───── Records for processing

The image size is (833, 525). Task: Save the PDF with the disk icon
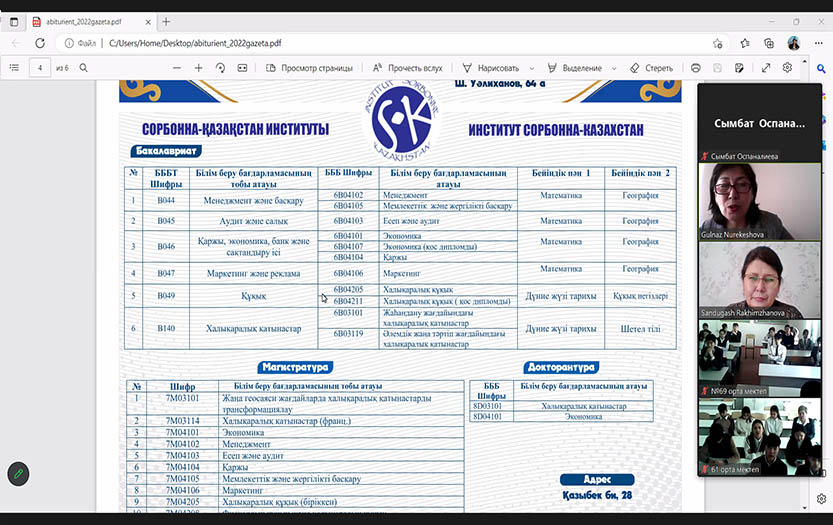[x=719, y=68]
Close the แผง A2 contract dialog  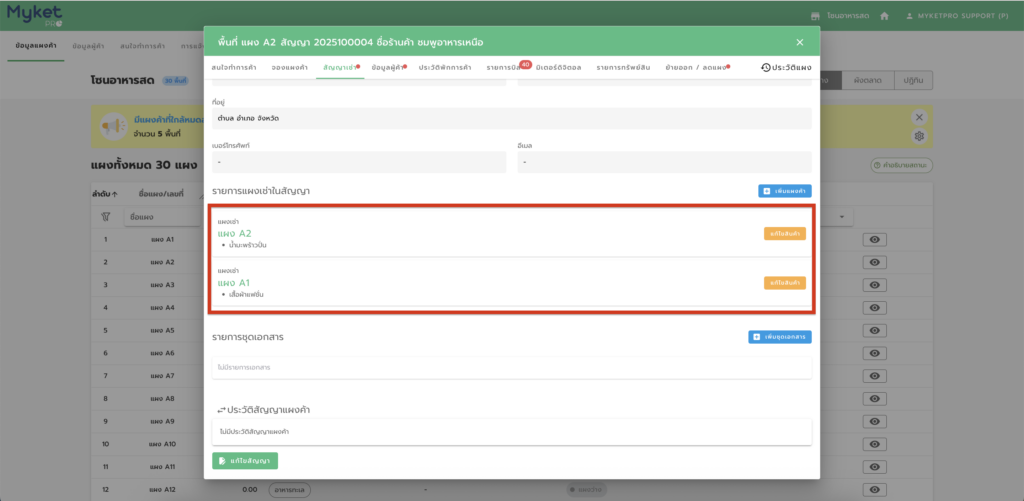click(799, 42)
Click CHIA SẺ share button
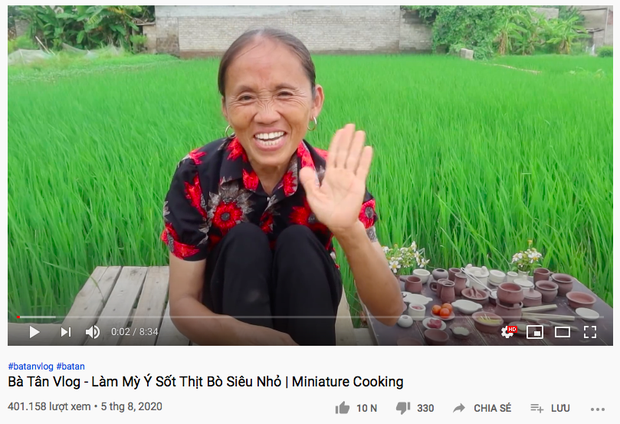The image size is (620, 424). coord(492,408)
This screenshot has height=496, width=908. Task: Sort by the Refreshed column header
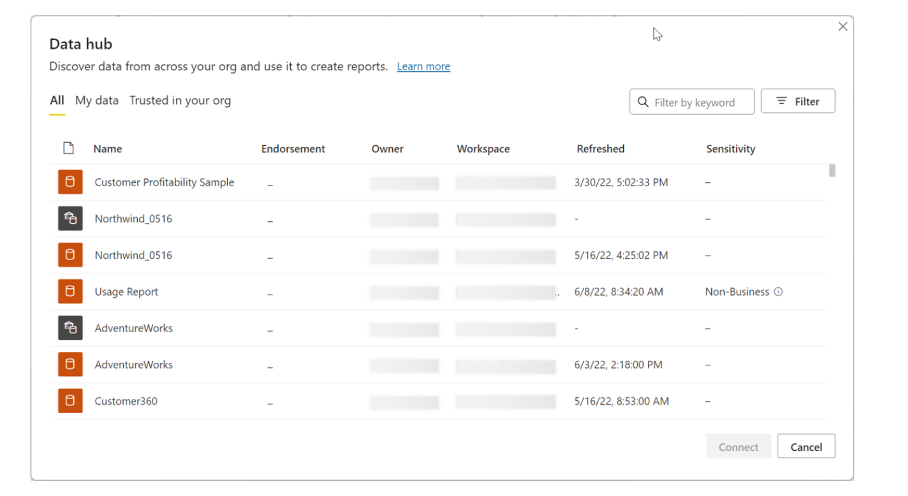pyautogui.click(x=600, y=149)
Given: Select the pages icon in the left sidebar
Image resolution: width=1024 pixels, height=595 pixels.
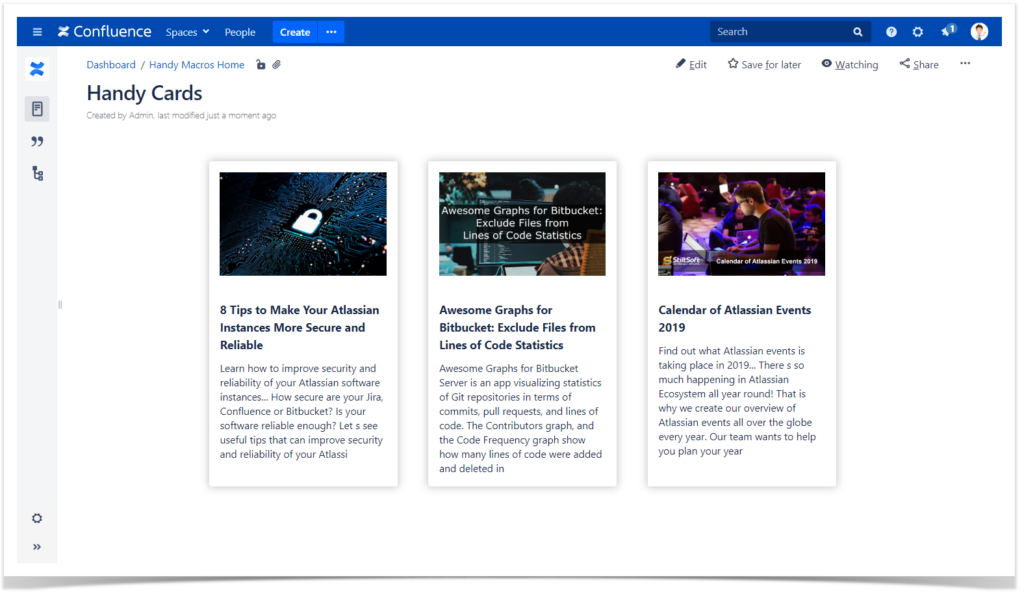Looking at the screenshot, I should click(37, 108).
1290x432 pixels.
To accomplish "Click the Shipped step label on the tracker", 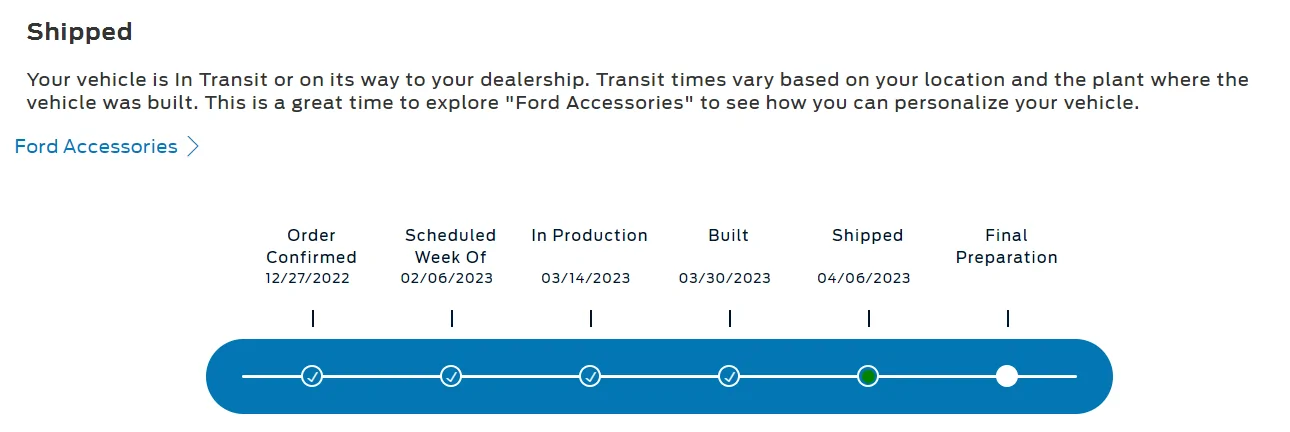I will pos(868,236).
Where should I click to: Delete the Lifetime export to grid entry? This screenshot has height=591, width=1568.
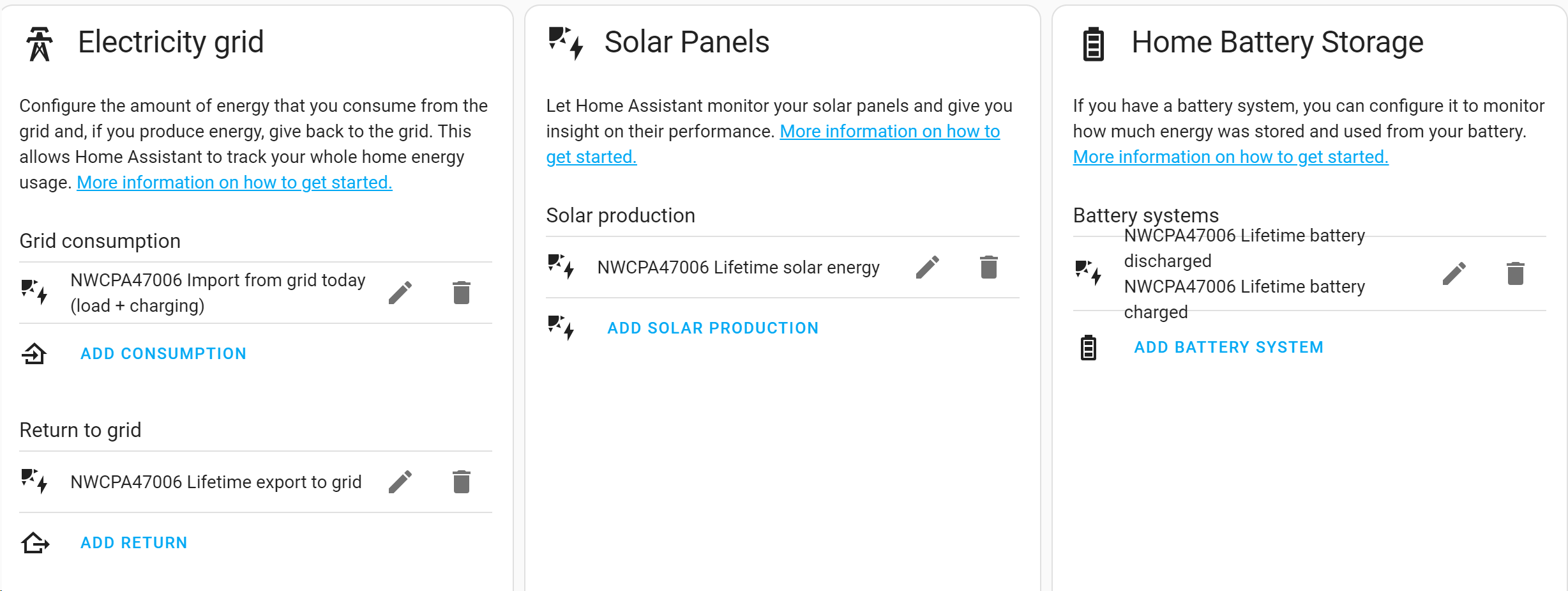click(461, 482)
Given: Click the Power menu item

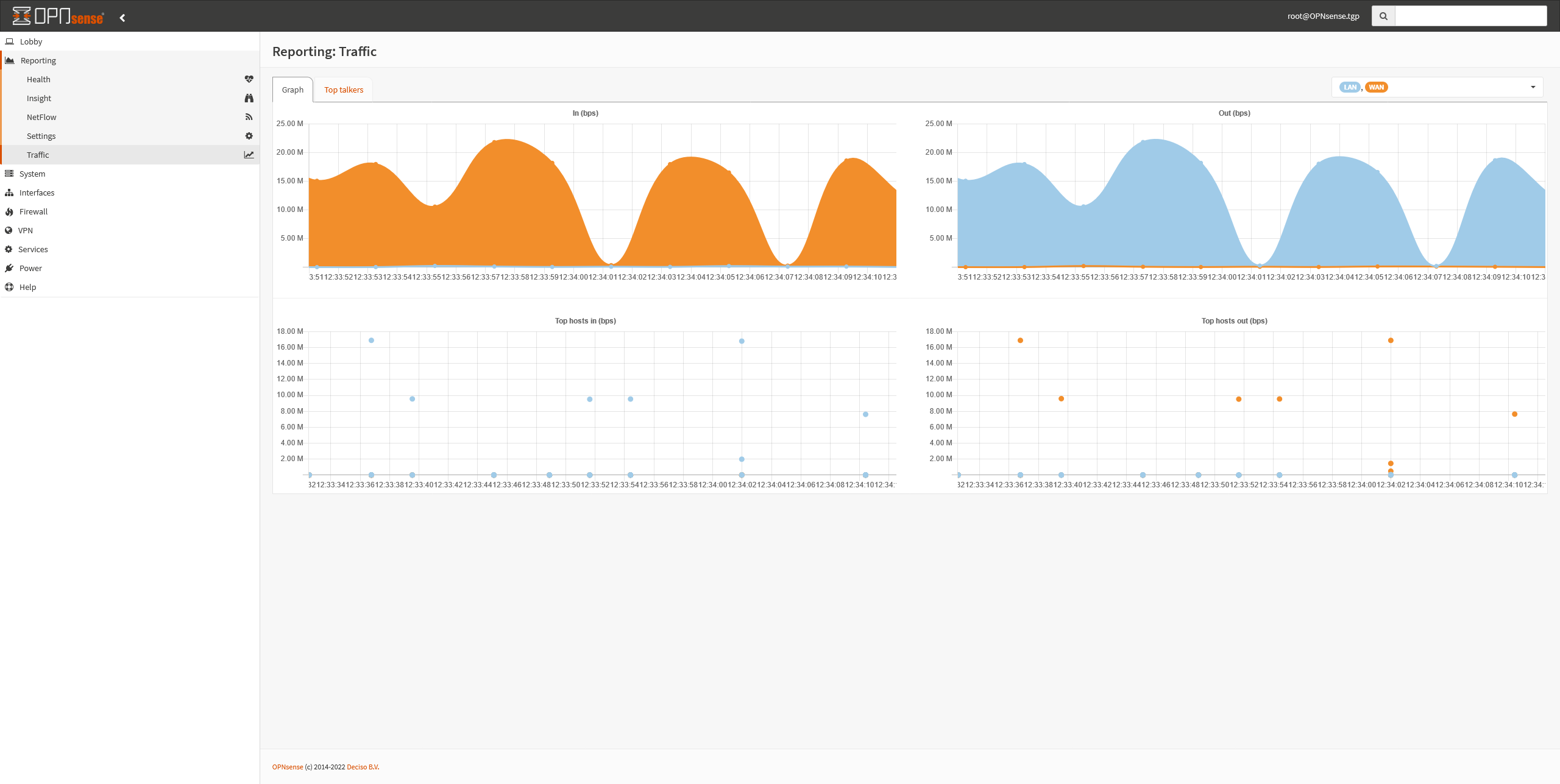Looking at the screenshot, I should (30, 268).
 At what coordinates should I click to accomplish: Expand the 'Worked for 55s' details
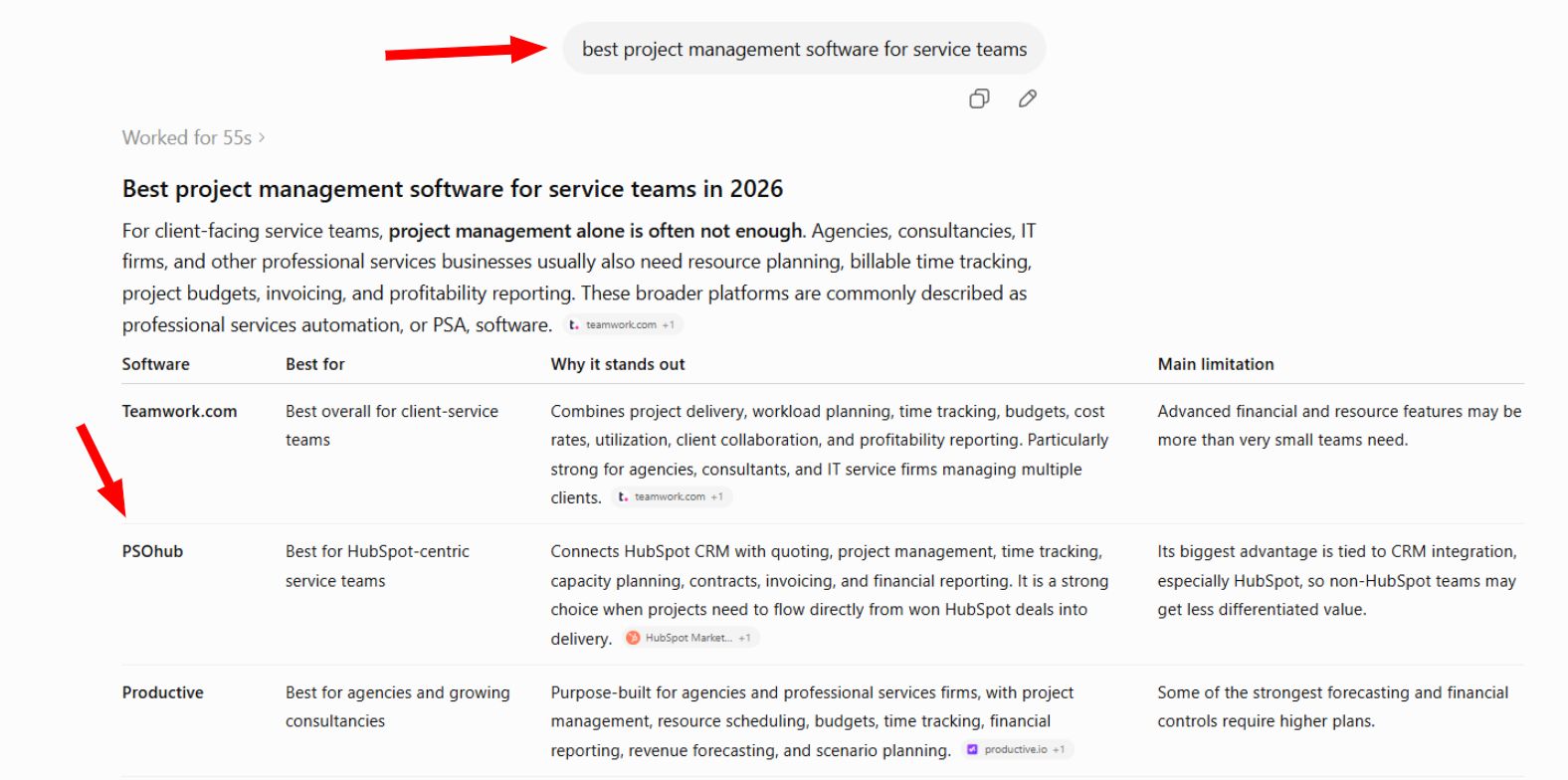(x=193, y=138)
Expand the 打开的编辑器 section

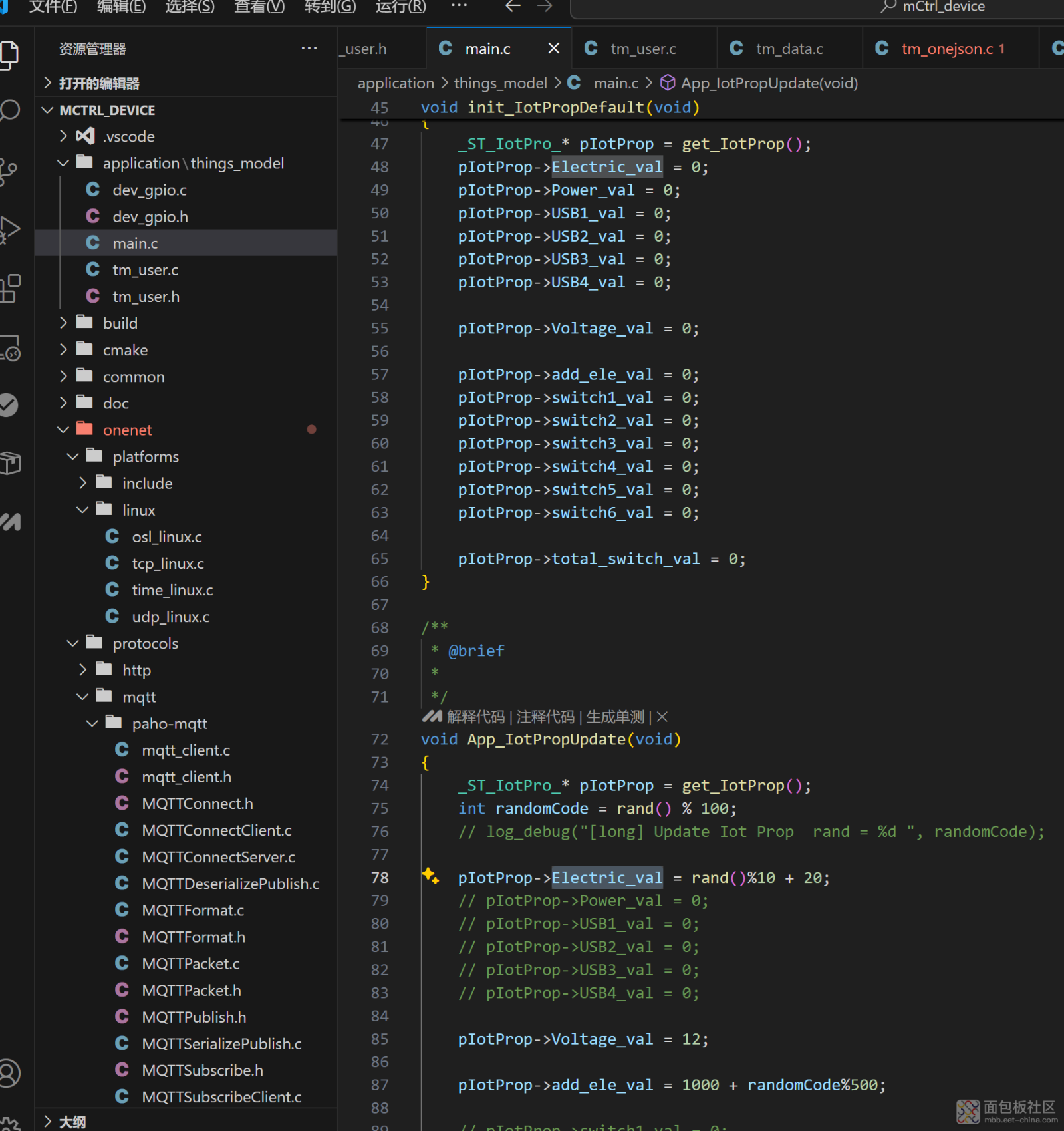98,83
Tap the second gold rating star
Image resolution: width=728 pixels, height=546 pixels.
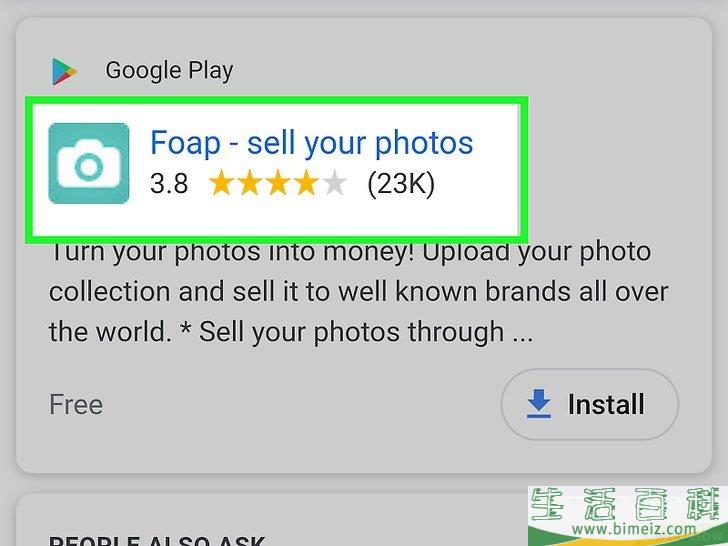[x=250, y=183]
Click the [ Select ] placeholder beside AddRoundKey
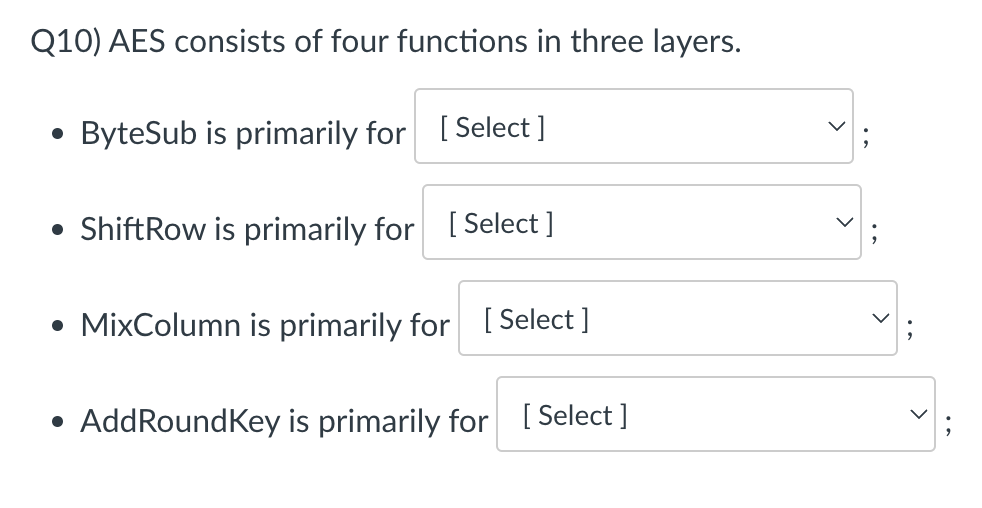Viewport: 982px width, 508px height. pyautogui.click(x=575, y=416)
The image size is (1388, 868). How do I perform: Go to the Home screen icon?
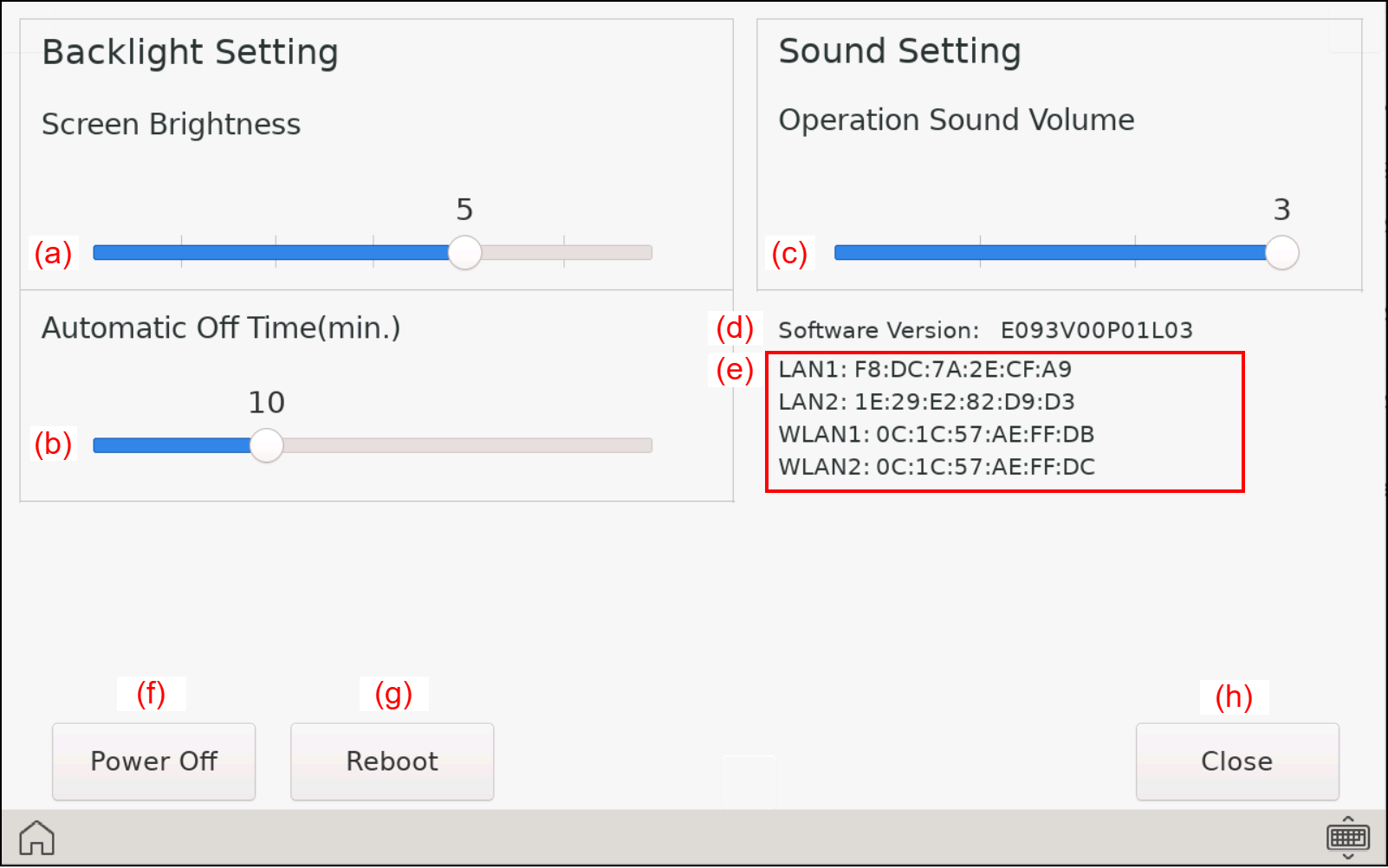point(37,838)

──────────

* _Task item_: Extract precisely the lines beginning at the line containing "Tap the second gold rating star" and ending at the last line of the entries above, exactly as written and with no pictures.

* _Expected answer_:
Tap the second gold rating star
Image resolution: width=728 pixels, height=546 pixels.
[x=250, y=183]
Click the [ Select ] placeholder beside AddRoundKey
Viewport: 982px width, 508px height. pyautogui.click(x=575, y=416)
The image size is (1388, 868). How do I perform: Go to the Home screen icon?
point(37,838)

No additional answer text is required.